AI Practice Standards

Operational guardrails for teams and vendors deploying AI in public services. Five standards for agencies. Seven requirements for vendors. Ready for adoption in policy, RFPs, and contracts.

Five Standards for Agency Teams

These standards apply to every AI system that touches a public service decision.

1. Human Accountability and Appeal

A named person is responsible for every automated outcome. People can request human review of any decision. Accountability belongs to a specific role, with documented authority to intervene, override, or escalate.

2. Plain-Language Disclosure

Every system that touches a decision has a public statement explaining what it does, in language the affected person can understand. The statement covers what the AI decides, what data it uses, where humans remain in the loop, and how to challenge the result.

3. Proportional Oversight

Higher stakes require more human oversight, more transparency, and stronger appeal processes.

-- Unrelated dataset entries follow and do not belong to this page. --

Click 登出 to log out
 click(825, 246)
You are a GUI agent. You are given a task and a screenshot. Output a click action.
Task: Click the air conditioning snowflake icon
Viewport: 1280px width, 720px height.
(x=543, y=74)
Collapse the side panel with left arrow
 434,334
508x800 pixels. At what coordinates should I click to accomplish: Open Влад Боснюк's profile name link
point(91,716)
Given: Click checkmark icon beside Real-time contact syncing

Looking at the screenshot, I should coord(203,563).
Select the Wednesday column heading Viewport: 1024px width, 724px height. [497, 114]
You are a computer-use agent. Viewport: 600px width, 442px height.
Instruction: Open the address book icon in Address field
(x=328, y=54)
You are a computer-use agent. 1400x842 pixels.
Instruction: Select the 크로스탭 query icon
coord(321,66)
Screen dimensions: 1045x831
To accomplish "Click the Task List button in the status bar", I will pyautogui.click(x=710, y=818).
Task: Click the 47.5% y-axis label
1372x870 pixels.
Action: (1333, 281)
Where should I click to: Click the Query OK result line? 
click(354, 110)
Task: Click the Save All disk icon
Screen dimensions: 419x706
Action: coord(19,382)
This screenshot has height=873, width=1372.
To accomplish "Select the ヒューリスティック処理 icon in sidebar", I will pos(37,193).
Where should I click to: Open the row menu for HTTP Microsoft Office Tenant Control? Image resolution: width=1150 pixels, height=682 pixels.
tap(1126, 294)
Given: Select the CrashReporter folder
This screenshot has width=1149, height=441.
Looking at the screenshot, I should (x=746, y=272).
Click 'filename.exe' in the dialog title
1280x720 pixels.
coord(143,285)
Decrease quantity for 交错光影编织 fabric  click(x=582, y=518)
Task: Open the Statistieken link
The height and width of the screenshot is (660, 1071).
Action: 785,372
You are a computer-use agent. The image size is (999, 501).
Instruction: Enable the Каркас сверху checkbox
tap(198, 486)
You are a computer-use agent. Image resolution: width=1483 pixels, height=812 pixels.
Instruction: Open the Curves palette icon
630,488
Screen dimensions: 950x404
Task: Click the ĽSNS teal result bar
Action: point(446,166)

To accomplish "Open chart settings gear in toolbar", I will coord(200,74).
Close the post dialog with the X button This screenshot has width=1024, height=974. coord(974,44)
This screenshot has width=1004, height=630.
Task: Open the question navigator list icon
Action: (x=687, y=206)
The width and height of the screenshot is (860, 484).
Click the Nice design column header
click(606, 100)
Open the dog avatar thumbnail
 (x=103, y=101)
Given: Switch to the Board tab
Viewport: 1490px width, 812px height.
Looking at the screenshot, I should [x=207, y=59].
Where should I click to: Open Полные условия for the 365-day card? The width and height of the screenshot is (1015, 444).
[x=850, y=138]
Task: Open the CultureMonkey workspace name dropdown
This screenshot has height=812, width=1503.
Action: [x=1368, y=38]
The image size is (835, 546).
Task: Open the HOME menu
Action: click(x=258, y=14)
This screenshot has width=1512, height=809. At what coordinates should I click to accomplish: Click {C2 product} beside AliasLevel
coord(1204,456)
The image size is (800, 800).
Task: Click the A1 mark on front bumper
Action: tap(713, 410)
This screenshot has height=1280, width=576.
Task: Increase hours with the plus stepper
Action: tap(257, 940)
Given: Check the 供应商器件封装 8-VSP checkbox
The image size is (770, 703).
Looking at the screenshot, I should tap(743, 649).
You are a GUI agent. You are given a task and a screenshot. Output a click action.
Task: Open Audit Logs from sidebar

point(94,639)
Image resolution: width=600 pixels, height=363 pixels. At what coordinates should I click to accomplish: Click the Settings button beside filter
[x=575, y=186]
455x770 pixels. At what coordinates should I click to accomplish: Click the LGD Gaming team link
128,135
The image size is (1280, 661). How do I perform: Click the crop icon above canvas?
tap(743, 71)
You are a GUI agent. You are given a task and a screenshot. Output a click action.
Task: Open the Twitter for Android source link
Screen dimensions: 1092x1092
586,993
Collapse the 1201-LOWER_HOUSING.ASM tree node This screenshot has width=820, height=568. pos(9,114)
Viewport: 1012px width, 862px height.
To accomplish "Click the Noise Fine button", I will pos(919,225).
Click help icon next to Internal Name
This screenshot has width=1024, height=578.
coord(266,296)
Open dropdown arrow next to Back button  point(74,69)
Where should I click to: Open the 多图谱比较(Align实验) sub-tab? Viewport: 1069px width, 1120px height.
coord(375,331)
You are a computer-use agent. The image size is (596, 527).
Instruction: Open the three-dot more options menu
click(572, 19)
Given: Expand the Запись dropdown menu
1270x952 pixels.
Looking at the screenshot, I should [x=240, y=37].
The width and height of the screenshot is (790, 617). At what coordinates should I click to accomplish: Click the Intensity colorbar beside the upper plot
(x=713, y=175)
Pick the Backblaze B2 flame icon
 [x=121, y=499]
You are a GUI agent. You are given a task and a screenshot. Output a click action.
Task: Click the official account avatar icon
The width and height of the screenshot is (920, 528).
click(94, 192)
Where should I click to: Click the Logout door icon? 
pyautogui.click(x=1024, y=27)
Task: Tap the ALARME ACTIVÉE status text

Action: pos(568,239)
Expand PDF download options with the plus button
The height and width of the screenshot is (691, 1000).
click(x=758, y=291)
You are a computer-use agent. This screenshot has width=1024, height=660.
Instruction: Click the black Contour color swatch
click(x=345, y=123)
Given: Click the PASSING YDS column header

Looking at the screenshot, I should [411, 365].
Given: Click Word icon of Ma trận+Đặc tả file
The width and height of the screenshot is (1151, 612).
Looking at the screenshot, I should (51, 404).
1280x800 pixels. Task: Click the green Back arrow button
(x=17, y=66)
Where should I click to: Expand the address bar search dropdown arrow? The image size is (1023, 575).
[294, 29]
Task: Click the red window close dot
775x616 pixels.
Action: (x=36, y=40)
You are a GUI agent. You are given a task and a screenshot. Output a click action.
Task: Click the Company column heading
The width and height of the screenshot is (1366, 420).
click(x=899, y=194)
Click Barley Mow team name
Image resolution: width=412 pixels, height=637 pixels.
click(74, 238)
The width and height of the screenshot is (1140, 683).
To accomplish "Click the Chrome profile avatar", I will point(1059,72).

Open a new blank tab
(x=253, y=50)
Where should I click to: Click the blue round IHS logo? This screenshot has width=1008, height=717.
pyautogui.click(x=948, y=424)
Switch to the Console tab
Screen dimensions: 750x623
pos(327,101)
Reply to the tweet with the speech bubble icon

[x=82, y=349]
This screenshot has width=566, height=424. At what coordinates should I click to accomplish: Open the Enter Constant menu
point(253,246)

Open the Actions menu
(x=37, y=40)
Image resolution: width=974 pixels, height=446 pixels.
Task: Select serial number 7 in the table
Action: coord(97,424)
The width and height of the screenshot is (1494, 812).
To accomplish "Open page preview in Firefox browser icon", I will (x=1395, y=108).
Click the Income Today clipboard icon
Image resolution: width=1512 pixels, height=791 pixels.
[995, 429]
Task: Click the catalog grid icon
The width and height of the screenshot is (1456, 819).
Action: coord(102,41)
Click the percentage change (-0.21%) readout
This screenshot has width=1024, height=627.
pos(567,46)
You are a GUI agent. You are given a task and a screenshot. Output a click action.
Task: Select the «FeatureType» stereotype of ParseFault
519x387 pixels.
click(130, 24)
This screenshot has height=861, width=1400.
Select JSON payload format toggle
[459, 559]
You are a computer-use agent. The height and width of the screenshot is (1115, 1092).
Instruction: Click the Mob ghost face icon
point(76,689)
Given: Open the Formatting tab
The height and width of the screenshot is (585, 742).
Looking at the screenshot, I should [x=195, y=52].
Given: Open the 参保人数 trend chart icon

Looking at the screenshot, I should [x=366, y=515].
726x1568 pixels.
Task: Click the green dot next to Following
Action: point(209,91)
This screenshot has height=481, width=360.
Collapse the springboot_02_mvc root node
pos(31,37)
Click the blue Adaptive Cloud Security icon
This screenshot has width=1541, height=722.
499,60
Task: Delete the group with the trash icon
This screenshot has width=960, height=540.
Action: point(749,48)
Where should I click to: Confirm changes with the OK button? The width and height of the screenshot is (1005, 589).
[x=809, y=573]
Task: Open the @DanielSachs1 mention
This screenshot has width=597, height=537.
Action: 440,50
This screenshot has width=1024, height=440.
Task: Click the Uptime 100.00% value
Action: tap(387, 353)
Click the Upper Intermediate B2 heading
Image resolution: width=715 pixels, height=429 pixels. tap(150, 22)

Match oversight intensity to the system's decision-grade level. Advisory systems get regular monitoring. Determinative systems get independent audits, published accuracy thresholds, and guaranteed appeal paths.

4. Continuous Audit and Public Reporting

Publish accuracy rates, false-positive rates, bias metrics, and override rates on a regular schedule. Audits run continuously. Results are public. When metrics breach defined thresholds, pre-established remedies activate automatically.

5. Easy Contestation

Challenging an algorithmic decision is simple, free, and carries zero adverse consequences. The process is documented in plain language, accessible through multiple channels, and resolved within published timelines.


Seven Vendor Requirements

These clauses apply to all AI systems supporting public service decisions. Copy them directly into RFPs, contracts, or interagency agreements.

1. Explainable Outputs

Provide plain-language reasons for every automated output. Each decision must trace back to identifiable inputs and logic that a caseworker or affected person can understand.

2. Human Override Capability

Agency staff can reverse or amend any system decision. Every override is documented with the reason, the staff member, and the resulting action.

3. Full Audit Trail

Every automated action logs the input data, output, and decision logic used. Audit trails are retained for the duration required by the agency's records policy and are available for independent review.

4. Independent Testing Access

Provide APIs or data exports that enable third-party accuracy and bias review. Testing access is a contractual obligation, available on request to authorized auditors.

5. Change Notice Before Deployment

Disclose all model updates, retraining events, and logic changes before they take effect. The agency receives written notice with sufficient lead time to assess impact and adjust oversight.

6. Published Accuracy Thresholds with Remedies

Publish false-positive and false-negative rates. Define contractual thresholds. When a system exceeds those limits, pre-agreed remedies activate: retraining, suspension, or penalty, depending on severity.

7. Clear Recourse Pathways

End users have a documented way to request review of any automated outcome. The pathway is published in plain language, available through multiple channels, and resolved within defined timelines.


Applying These Standards

Role Action
Procurement staff Include vendor requirements in RFPs and contracts
Agency digital teams Adopt the five standards as operational policy
Program leadership Assign accountability for each AI system
Vendors Build systems that meet all seven requirements
Oversight bodies Use published metrics for compliance review

Start with classification. Use the Decision-Grade Taxonomy to determine each system's authority level. Then apply these standards proportionally: every system meets the baseline, and higher-authority systems meet additional requirements.